We'll get to the GT2win by Ducks-Garden in a little bit. But first, the Suzuki Twin.
Even though I'm 6'1", I love small cars. There's something appealing to me with using the bare minimum of machine required for a purpose. Well, maybe not always. I've driven the Peel P50…it…was…horrible. Tootling around wasn't so terrible, though its inline gear selector—like a scooter—took some getting used to. Another consideration: I think the fumes that bled into the interior helped contribute to the migraine and extreme nausea I experienced that particular night.
Maybe small cars more dangerous. When you mount a scooter motor inside the cabin and beside the driver, it's more likely fumes could seep through and harm the driver…not to mention send thumping vibrations through every interior surface.
Yes, I was disappointed that the P50 felt eerily similar to how I'd imagine an XXL Little Tikes car. My daily driver is a Fiat 500 Abarth, I'm excited to see the new smart fortwo, and I once spent 24 consecutive hours inside a Nissan Juke. (Don't ask.)
I think I'd really like the Twin, even though it's a pretty much a diet smart fortwo.
It's similar in size to its German rival, but with a front engine and front-wheel-drive. Despite being slightly longer than the fortwo, the Twin is significantly lighter. How much lighter? At their respective lightest, the little Suzuki weighs in at 170 kg (375 lbs) less than the fortwo. That's amazing.
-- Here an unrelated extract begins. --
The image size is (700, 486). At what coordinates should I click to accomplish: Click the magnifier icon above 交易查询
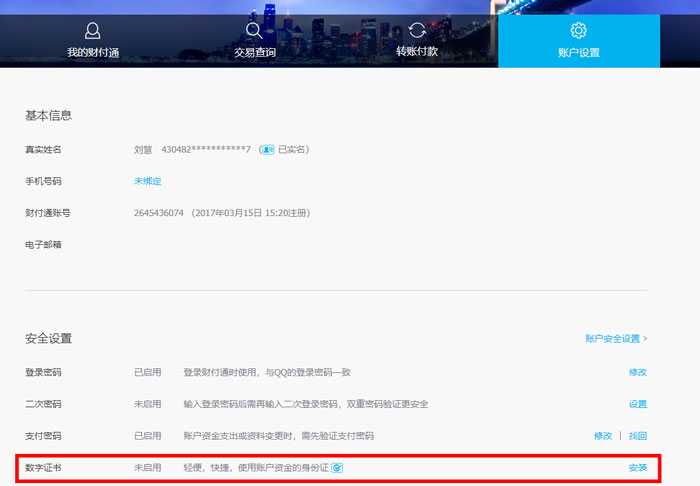[x=254, y=31]
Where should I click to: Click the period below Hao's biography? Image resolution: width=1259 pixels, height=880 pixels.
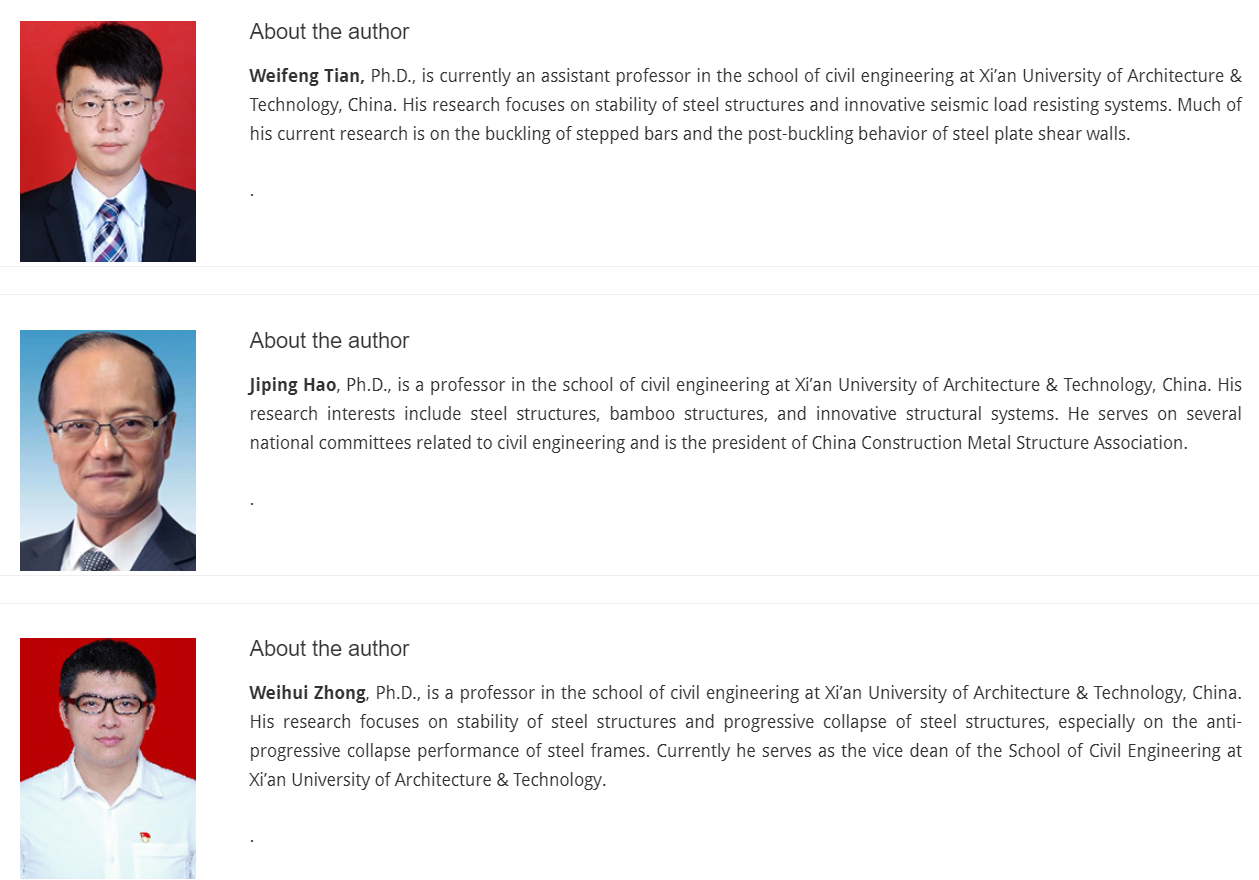click(x=252, y=501)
Its name doesn't come from its three-cylinder, 660cc engine. At 44 horsepower, it's not going to set the world alight. Even with an available 5-speed manual transmission (or a 3-speed(!) automatic) highways are probably a struggle.
I say 'probably' because the most extensive driving impressions I've been able to track down were of the Twin Hybrid—a seven horsepower motor and an extra gear added to the 3-speed automatic version. Auto Bild put its top speed at 120 km/h (74 mph.) Hell, my old Citroën 2CV and its 29 horsepower could almost do that.
Built to a more simple design than the fortwo, inside, the Twin's simple hard plastics and dreadful fit and finish look like a sad place to spend much time. At this size, you take what you can get: the Twin has a flat-folding passenger seat and a single power window. When Car & Driver took one for a spin, they said, "Either way, this mobile mailbox is as slow as the tortoise it resembles, with interior furnishings apparently sourced from a discount lawn-furniture outlet and the storage space of a briefcase."
Why bother? Its amazing maneuverability, low emissions, and fuel use at an just 2.9 L/100km (80 mpg). That wasn't enough for buyers, though, and the Twin was discontinued after just two years.
And so we come to the Suzuki GT2win by Ducks-Garden, a body kit that tuner Ducks-Garden produced for the little kei car. Images of the little Porsche 911 GT2 in 1/3 size are below in the gallery.
Try not to laugh.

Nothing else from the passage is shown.